Pixel coordinate grounding data:
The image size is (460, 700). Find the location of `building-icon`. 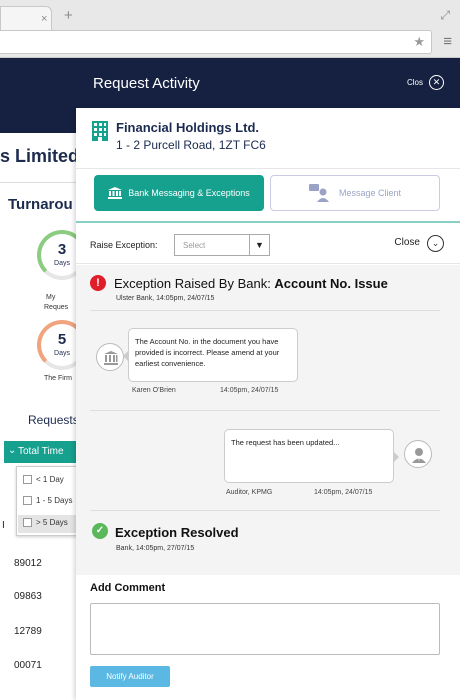

building-icon is located at coordinates (100, 131).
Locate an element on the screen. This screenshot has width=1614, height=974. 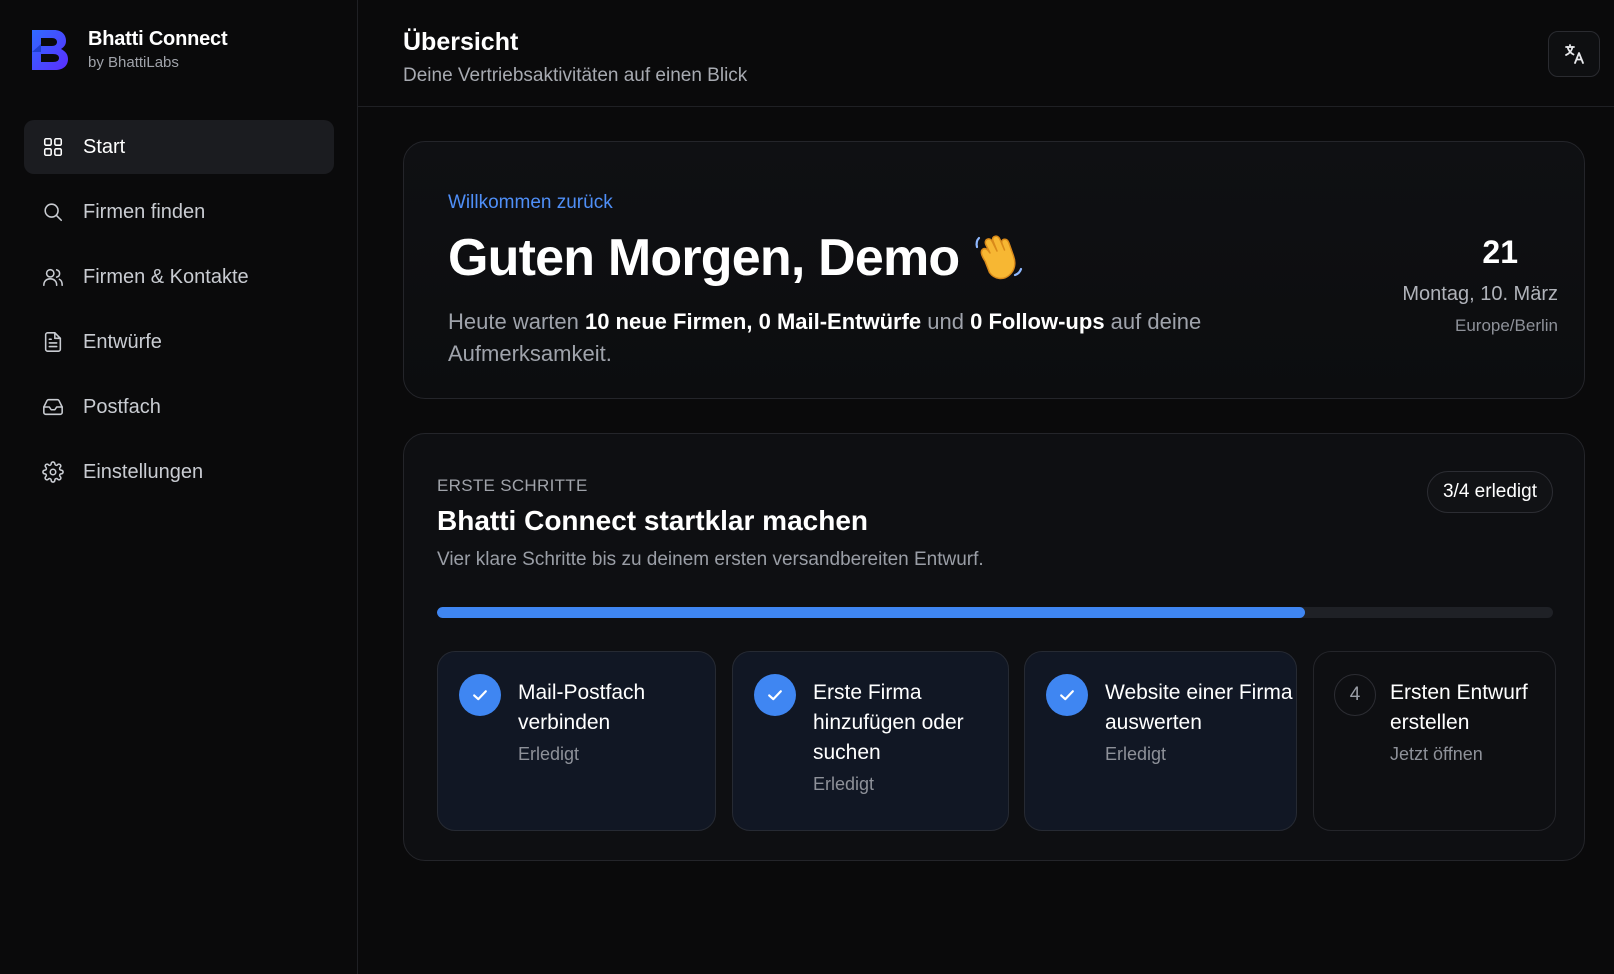
summary-separator: und is located at coordinates (946, 322).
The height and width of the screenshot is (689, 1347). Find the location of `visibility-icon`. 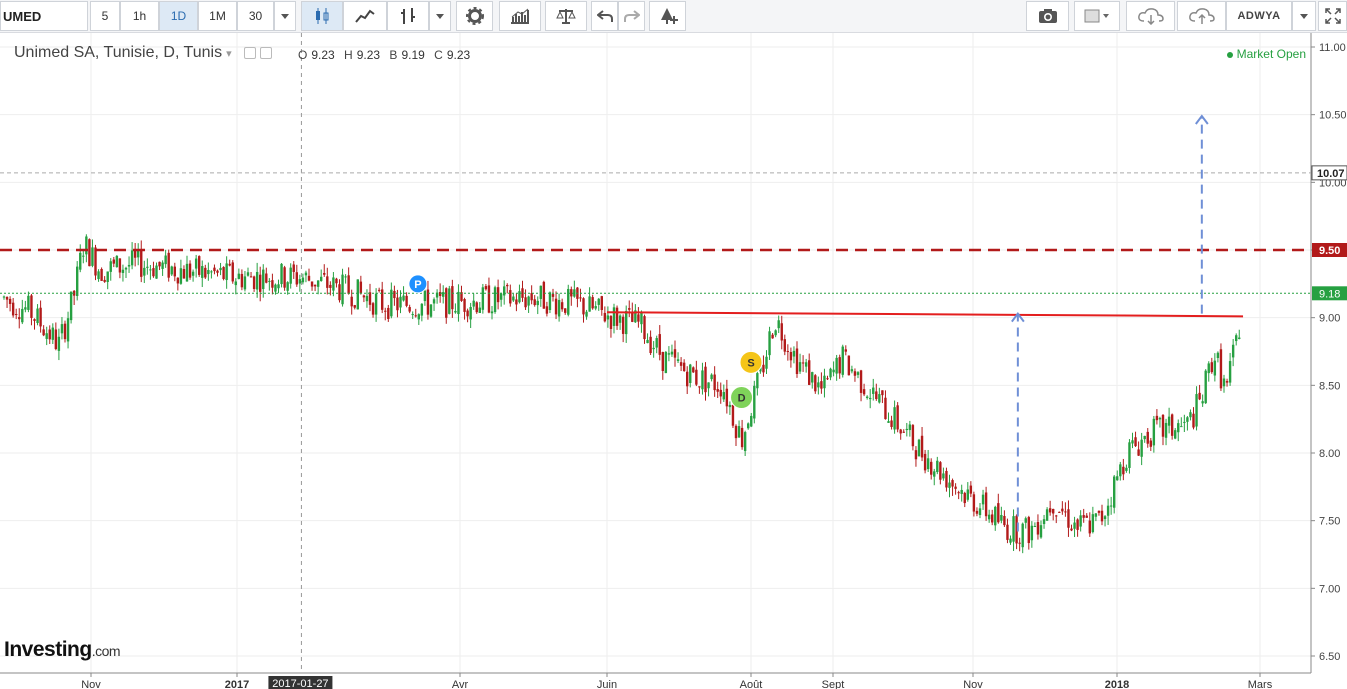

visibility-icon is located at coordinates (250, 53).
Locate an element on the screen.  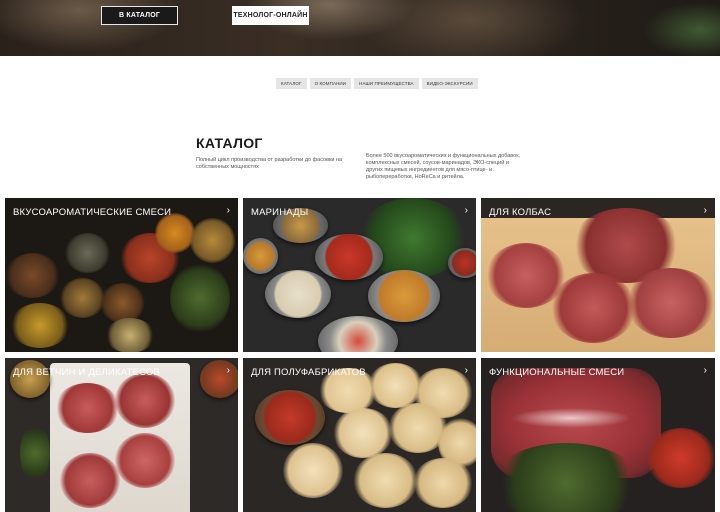
hams-image is located at coordinates (122, 435).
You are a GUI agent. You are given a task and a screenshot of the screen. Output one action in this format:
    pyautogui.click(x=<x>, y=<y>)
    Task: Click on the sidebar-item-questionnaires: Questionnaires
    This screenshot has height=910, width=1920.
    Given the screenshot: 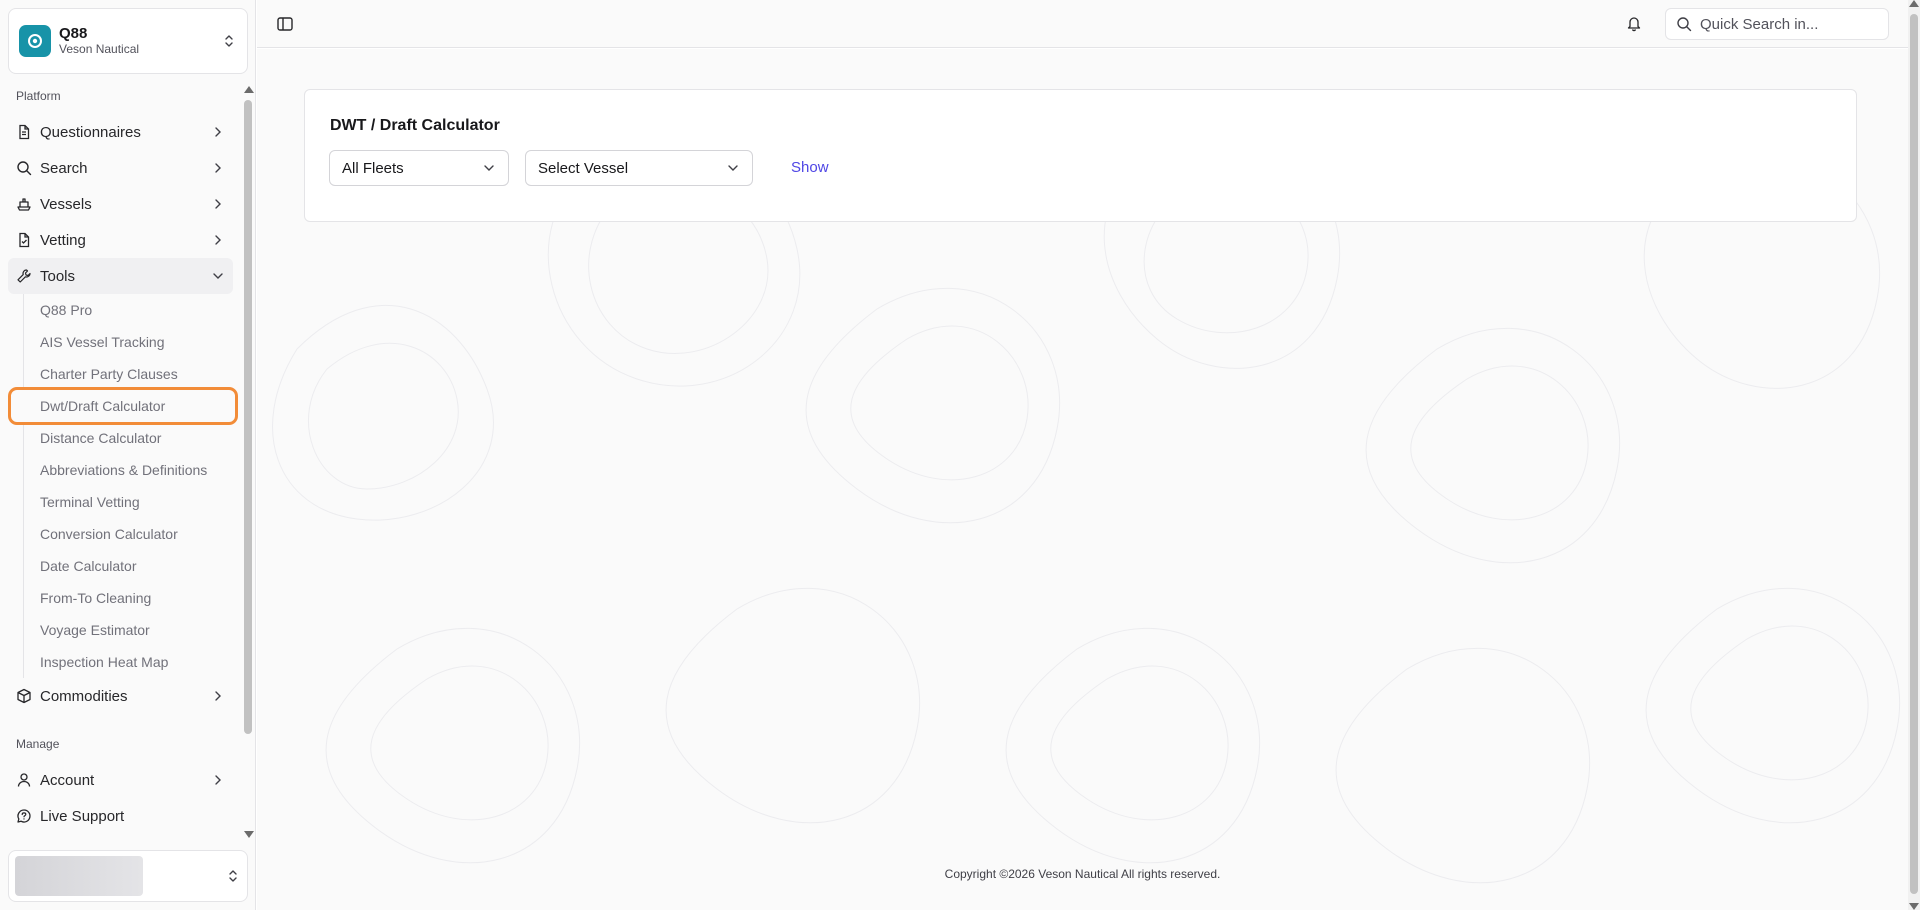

TASK DETAILS: Reproduce the records verbatim, from the line containing "The height and" through the end of the records, without the pictures.

RESPONSE TO THIS EXERCISE:
The height and width of the screenshot is (689, 1347). Find the location of `visibility-icon`. 

visibility-icon is located at coordinates (250, 53).
Locate an element on the screen.  
hams-image is located at coordinates (122, 435).
You are a GUI agent. You are given a task and a screenshot of the screen. Output one action in this format:
    pyautogui.click(x=<x>, y=<y>)
    Task: Click on the sidebar-item-questionnaires: Questionnaires
    This screenshot has height=910, width=1920.
    Given the screenshot: 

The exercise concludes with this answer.